JOB
In the article below, condense the paragraph that begins "This was the so-called 'idealist' philosophical view" into a short list that keeps its main facts.

ARTICLE
(begin)

It is equally clear that the historical, political, economic and cultural influences between Europe and the Middle East and the entire Mediterranean basin have always been two-way, multiple and enduring. This consideration introduces other elements of analysis, which will prove very useful to our investigation into the history of Europe's evolution: if multiplicity also means plurality, differentiation, non-homologation, variability with respect to the essential elements of commonality, bi-directionality instead indicates the existence of relationships of reciprocity and systematicity (also called holistic) between the parts of the world, but also of communicability mediated by cultural and linguistic codes shared through processes that are continuous and unchanged, consciously accepted and preserved over time. These are some of the founding European concepts belonging to the immense wealth of Western thought, which is fragmented into multiple disciplines and intellectual currents. However, all converging on a common Τόπος: the human being, his earthly existence, his relationship with the divine, his anthropological problems, and the political and legal structures of common coexistence. We are talking here about the so-called 'humanistic' disciplines5.

The history of Western thought is very rich in τόποι and topics concerning man, starting with the Greek philosophers of the classical era6. They were questioning the nature of reality and the meaning of life, searching for the ultimate truth and absolute knowledge. Well, they identified the roots of human life. They recognised them in the άρχή, the source of cosmic existence, the point of origin of truth, laws, order and justice, the eternal and immutable entity, the beginning and the end of everything, the continuous and indivisible, the supreme synthesis of άρμόζα and πόλεμος, the voice of λόγος. It was understood as the origin of the 'All' (χάος), which contains everything, the ultimate identity, the infinite, the eternal salvation7.

These were the various definitions of άρχή commonly accepted by ancient philosophical meditation, which illuminated and guided human life, caught in the desperate struggle between the opposing cases of peace and discord, steeped in the pain that leads man to seek truth and happiness, to reach his salvation finally. The Gnostic view8 of human life as desperate and already marked by an ineluctable adverse destiny was counterbalanced by the 'dualist' culture, for which the only existing intermediary between men and άρχή was the δημιουργός, the being necessary to shape and guide earthly existence according to the divine will, the intermediate entity that shapes matter in order to produce phenomenal reality (the physical manifold): endowed with the σοφός and the power to control original thought, dense with ideal concepts and τόποι, the δημιουργός9 succeeds in transforming reality according to supreme expectations. So, men must hope in him.

This was the so-called 'idealist' philosophical view.10 Opposed to it was the so-called 'materialist' view11. According to which only human knowledge and the χάος can manipulate the Φύσις according to the most arbitrary forms12. It here appears, plastically, the ancient version of today's recurring challenge between Man and God: for one school of thought knowledge comes to Man from intuition mediated by faith; for the other, instead, Man can only know reality through theories and scientific experience (έμπειρία)13.

(end)

GIVEN RECORDS
(begin)

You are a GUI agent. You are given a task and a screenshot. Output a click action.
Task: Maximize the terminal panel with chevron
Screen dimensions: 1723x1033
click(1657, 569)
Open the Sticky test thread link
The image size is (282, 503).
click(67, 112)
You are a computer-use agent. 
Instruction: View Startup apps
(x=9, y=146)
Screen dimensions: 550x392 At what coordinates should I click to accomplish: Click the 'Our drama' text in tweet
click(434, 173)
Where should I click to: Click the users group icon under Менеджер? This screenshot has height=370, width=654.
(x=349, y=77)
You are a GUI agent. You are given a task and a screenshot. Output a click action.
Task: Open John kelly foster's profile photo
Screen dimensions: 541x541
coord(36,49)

(end)
(begin)

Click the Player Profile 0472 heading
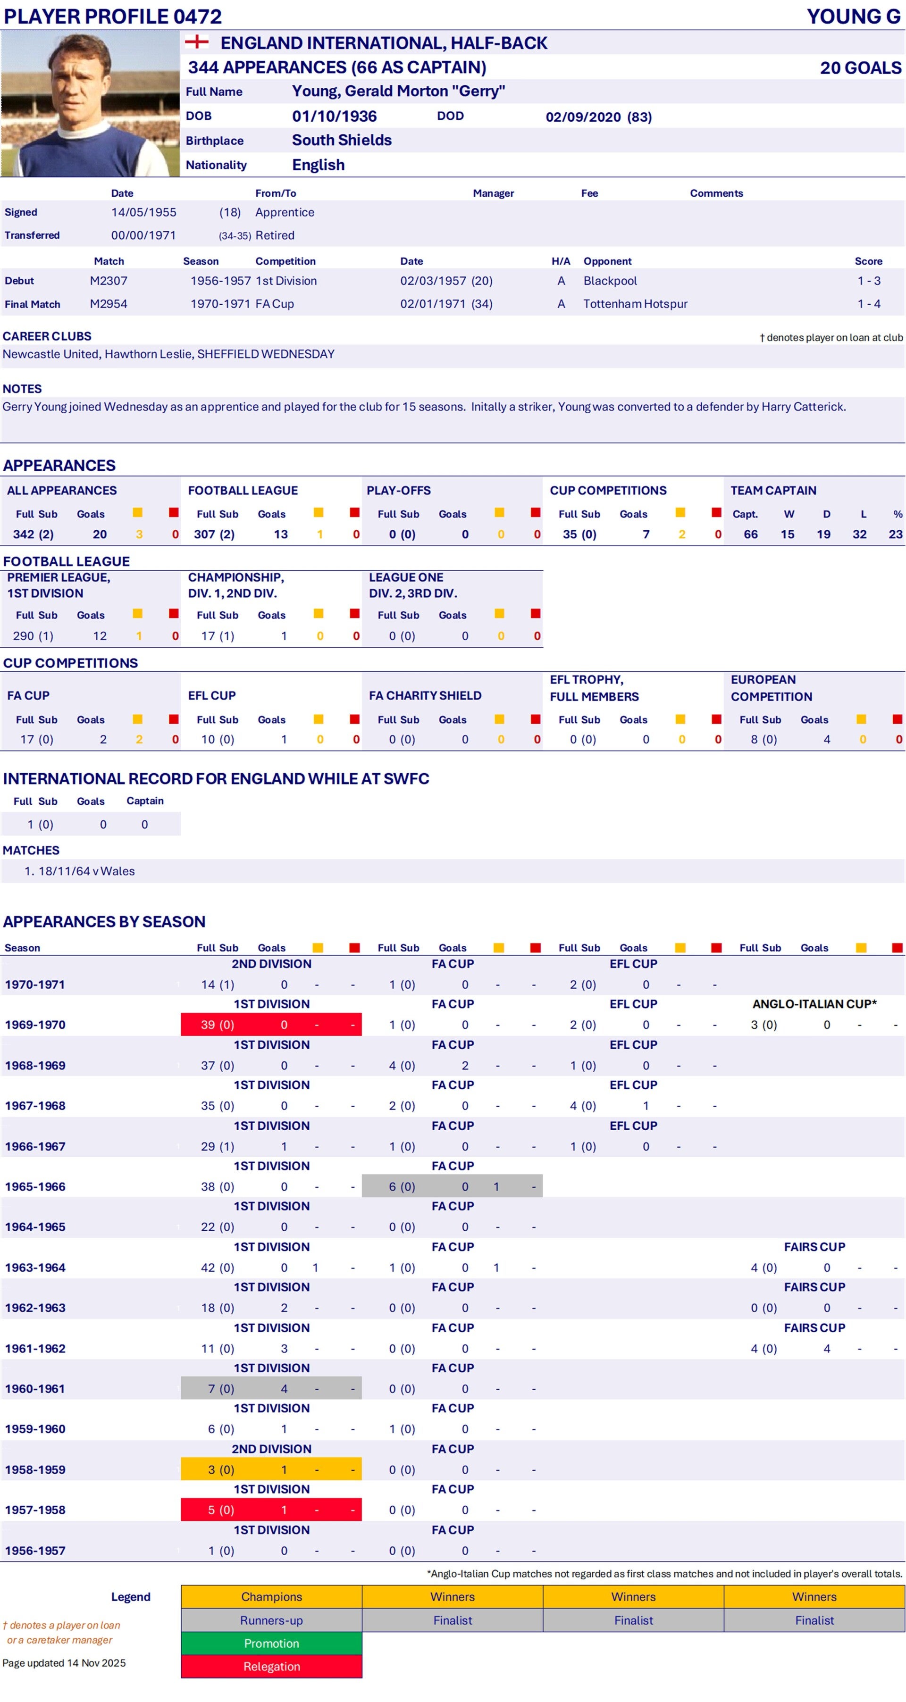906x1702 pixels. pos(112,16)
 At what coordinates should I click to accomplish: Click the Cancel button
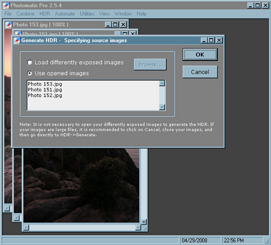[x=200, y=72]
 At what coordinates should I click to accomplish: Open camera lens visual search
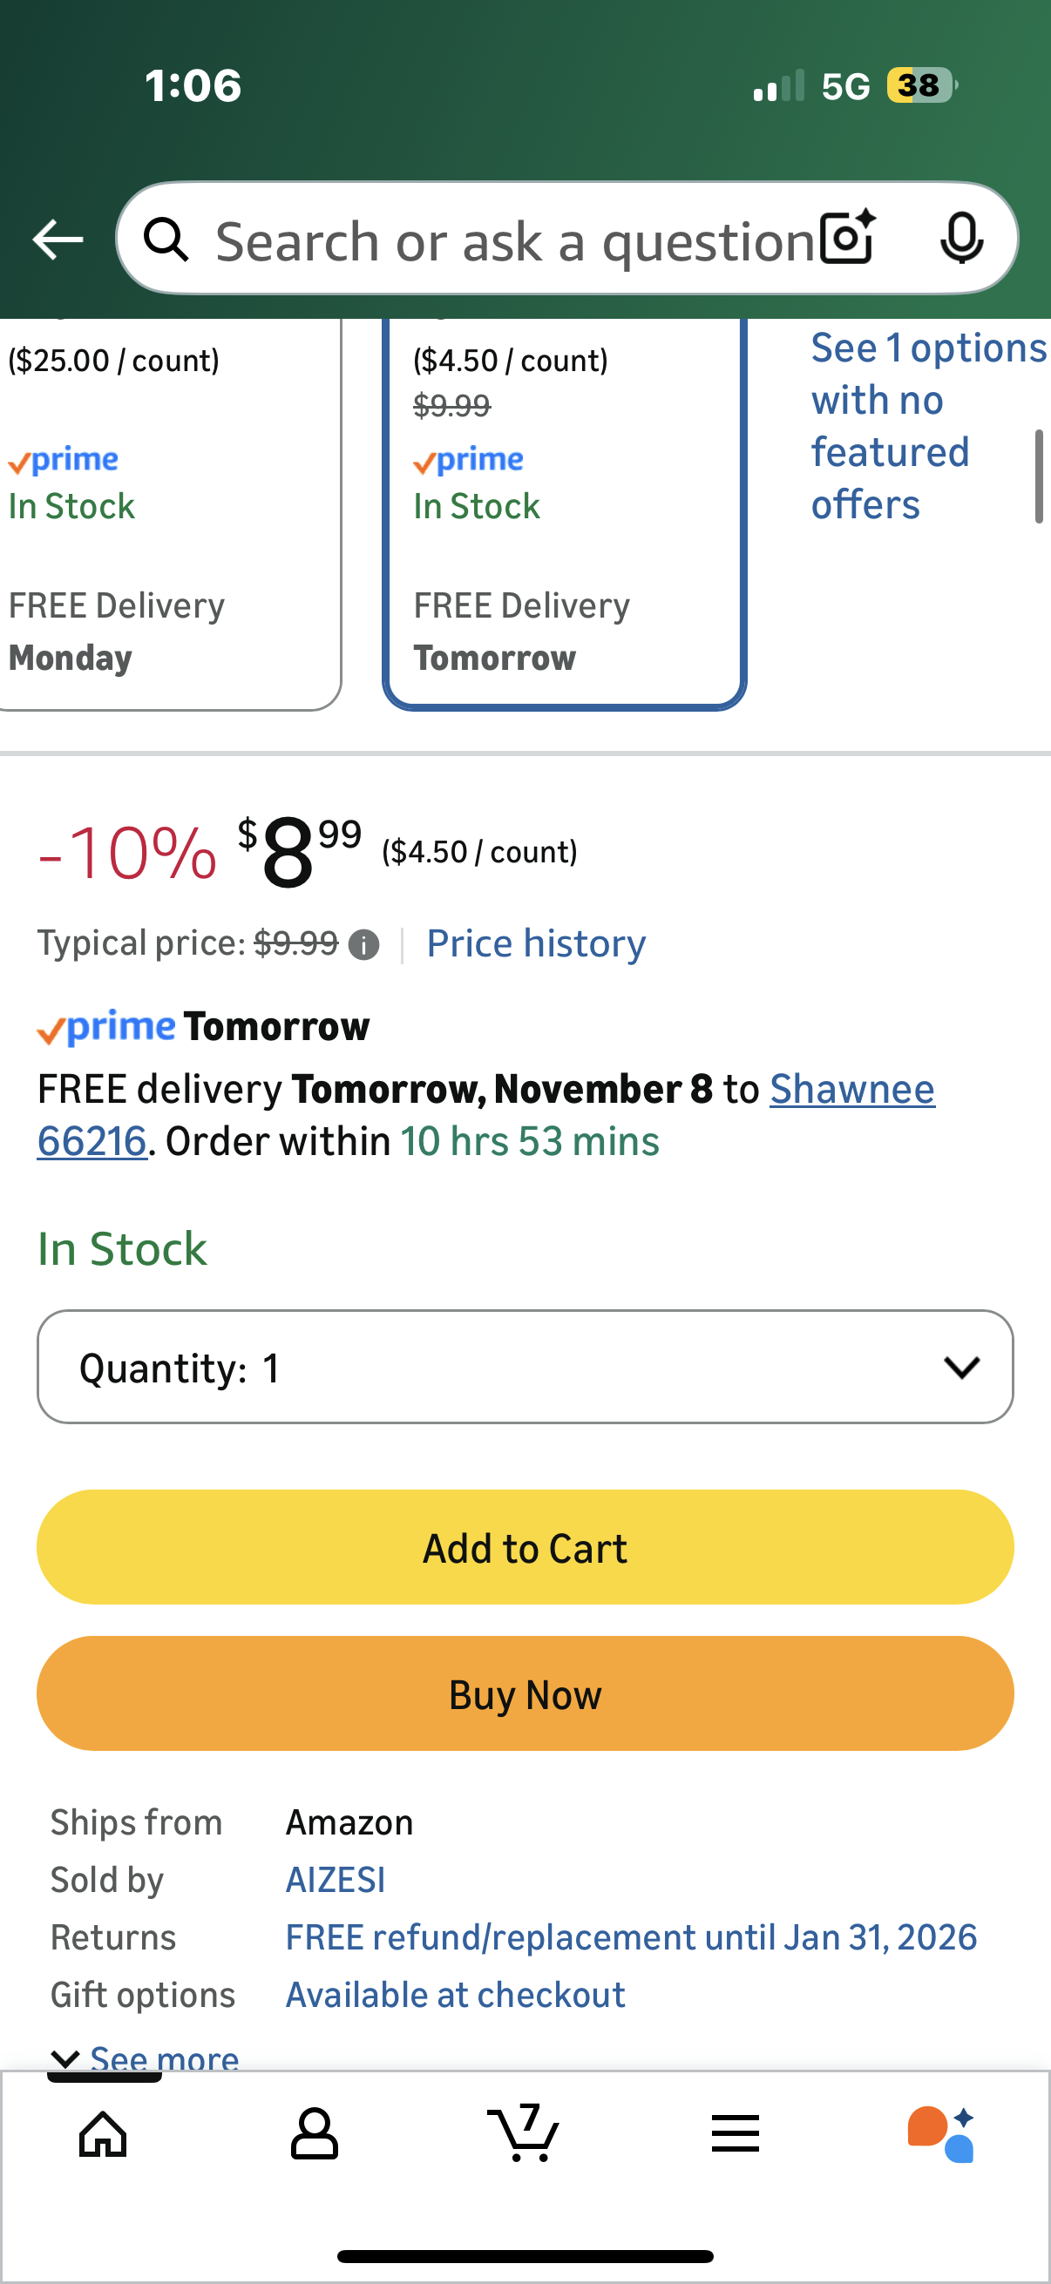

(end)

RESULT OF THE EXERCISE
- The view described before this paragraph is called the "idealist" philosophical view.
- The "materialist" view opposed it. It held that only human knowledge and the χάος can manipulate the Φύσις according to the most arbitrary forms.
- This opposition is the ancient version of today's recurring challenge between Man and God.
- For one school, knowledge comes to Man from intuition mediated by faith.
- For the other, Man can know reality only through theories and scientific experience (έμπειρία).